Requirement A: According to the article on national pandemic responses, which four countries are described as the "happy countries"?
Requirement B: Reproduce the part of the article on national pandemic responses starting with "The opening lines" and going on through "University of Michigan.", word for word.

Text shown:
◇ ◇ ◇

How countries on five continents responded to the pandemic, helping shape future of health policy

How countries on five continents responded to the pandemic, helping shape future of health policy
Credit: University of Michigan Press

The opening lines of Tolstoy's "Anna Karenina," where the Russian author posits that "Happy families are all alike; every unhappy family is unhappy in its own way," can also be applied to the responses to COVID-19 by countries around the world, say researchers at the University of Michigan.

U-M professors Scott Greer and Elizabeth King and colleagues in Brazil analyzed early government responses from 34 countries on five continents to the emerging COVID-19 pandemic and how those decisions impacted their citizens' health and lives.

They brought together a team of about 70 public health researchers and who dove into understanding policy and politics to measure the effectiveness of governments' responses—instead of looking at classical data like the number of deaths and the contagion curve of the disease.

In a broad and in-depth portrait of how different nations responded to the same pandemic, the U-M-led team found that the few countries who were relatively successful by the end of 2020 were alike in regard to their responses.

These "happy countries"—South Korea, Vietnam, Germany and Denmark—had a fast public health response through pharmaceutical interventions (mask-wearing, strict guidelines on shutting things down). They quickly implemented robust testing and contact tracing responses to stop the virus from spreading, paid people to stay home and did serious public health work quickly—ending up with "the best of both worlds," the researchers say.

"Governments have responded in divergent ways to manage the COVID-19 pandemic and our work shows what countries have succeeded or failed," said Greer, professor of health management and policy at the U-M School of Public Health. "We wanted to start identifying what mattered the most and explain it to shape future conversations about the meaning and lessons of this disease for comparative politics and health policy."

Greer and King, who co-authored "Coronavirus Politics" with their Brazilian colleagues, professor Elize Massard da Fonseca of Getulio Vargas Foundation and public health specialist André Peralta-Santos, gathered data from the first nine months of 2020 when the pandemic management depended on nonpharmaceutical interventions and test-trace-isolate-support systems.

"The main goal was to gather an impressive group of interdisciplinary scholars with deep country or region-specific expertise to describe the public health and social policy responses," said King, associate professor of health behavior and health education at the U-M School of Public Health. "And also to provide explanations for how and why the countries were responding in the ways that they were during the first wave of the pandemic."

◇ ◇ ◇

Collected data:

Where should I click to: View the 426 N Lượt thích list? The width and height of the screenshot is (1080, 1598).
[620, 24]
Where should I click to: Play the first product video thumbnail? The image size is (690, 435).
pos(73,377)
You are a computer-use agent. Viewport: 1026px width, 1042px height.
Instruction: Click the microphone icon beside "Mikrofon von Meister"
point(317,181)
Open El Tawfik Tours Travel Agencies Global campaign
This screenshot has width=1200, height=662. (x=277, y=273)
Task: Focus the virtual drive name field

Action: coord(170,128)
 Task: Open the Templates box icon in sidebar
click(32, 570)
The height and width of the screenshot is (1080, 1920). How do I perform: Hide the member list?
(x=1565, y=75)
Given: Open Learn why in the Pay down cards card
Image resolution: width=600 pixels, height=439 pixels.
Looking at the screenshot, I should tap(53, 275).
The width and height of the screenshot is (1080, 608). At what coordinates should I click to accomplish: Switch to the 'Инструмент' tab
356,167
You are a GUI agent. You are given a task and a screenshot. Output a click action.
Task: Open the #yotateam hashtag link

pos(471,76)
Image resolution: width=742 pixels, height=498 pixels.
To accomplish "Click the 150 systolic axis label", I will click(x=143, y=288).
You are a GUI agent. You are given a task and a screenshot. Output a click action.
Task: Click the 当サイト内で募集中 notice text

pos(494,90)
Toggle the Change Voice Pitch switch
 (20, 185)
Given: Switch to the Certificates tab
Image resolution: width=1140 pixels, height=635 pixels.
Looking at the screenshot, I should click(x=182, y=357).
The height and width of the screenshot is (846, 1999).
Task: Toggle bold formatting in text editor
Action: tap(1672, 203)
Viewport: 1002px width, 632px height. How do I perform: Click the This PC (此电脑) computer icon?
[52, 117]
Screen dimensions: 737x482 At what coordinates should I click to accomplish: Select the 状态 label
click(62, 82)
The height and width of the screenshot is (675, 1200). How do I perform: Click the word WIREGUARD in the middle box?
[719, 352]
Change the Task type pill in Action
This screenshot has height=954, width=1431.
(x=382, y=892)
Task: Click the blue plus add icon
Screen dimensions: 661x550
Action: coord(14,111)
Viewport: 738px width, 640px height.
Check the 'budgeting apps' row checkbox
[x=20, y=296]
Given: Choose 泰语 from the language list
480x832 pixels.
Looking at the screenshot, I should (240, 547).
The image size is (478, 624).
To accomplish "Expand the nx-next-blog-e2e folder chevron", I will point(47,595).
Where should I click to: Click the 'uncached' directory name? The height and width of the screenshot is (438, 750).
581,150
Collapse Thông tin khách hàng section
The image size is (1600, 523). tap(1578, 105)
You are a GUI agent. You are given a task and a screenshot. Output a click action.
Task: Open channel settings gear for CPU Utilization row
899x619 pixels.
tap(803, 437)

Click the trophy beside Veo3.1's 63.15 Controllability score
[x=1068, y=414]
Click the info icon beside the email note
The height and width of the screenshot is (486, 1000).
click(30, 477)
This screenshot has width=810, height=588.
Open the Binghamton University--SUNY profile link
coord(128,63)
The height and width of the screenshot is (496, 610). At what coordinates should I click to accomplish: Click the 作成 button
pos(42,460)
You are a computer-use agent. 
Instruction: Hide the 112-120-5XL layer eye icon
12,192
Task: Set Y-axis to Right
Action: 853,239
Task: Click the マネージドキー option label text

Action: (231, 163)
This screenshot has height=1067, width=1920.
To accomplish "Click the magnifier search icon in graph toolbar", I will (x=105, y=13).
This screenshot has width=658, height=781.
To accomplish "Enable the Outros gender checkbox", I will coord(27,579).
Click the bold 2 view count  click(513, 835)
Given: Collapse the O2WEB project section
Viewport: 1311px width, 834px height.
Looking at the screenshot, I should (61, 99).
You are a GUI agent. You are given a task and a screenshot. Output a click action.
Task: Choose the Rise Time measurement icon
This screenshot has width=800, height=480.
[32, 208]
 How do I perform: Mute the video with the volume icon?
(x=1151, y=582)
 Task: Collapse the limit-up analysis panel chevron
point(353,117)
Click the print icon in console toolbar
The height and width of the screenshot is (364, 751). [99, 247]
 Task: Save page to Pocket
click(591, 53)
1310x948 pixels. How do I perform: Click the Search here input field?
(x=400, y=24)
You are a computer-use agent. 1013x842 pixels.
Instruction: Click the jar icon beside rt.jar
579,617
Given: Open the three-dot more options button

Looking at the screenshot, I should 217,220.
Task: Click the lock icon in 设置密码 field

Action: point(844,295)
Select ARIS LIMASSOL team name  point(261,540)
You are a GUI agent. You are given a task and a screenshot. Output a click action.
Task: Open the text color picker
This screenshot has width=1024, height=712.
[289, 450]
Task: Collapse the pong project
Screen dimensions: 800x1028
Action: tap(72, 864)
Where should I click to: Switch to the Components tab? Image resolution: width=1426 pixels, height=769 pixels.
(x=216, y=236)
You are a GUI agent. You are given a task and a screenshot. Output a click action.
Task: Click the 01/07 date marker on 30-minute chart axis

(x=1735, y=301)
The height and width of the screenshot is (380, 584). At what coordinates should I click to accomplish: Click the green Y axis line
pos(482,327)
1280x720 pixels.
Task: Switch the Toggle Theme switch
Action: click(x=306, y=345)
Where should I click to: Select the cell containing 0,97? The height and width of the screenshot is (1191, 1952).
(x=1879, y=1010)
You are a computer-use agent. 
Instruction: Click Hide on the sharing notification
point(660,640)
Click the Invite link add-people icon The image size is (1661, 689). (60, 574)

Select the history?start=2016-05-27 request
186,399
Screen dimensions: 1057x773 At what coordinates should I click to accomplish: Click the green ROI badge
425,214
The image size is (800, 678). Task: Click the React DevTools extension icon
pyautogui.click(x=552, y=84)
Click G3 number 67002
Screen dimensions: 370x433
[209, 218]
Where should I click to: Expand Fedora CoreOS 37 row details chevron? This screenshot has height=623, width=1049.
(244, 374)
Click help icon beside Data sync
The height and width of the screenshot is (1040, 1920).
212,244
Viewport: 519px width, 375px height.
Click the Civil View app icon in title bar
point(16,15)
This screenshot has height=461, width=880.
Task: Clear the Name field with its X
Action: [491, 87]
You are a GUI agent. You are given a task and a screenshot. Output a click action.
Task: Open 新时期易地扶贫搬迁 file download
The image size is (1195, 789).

◇ ◇ ◇

Answer A: South Korea, Vietnam, Germany and Denmark.

Answer B:
The opening lines of Tolstoy's "Anna Karenina," where the Russian author posits that "Happy families are all alike; every unhappy family is unhappy in its own way," can also be applied to the responses to COVID-19 by countries around the world, say researchers at the University of Michigan.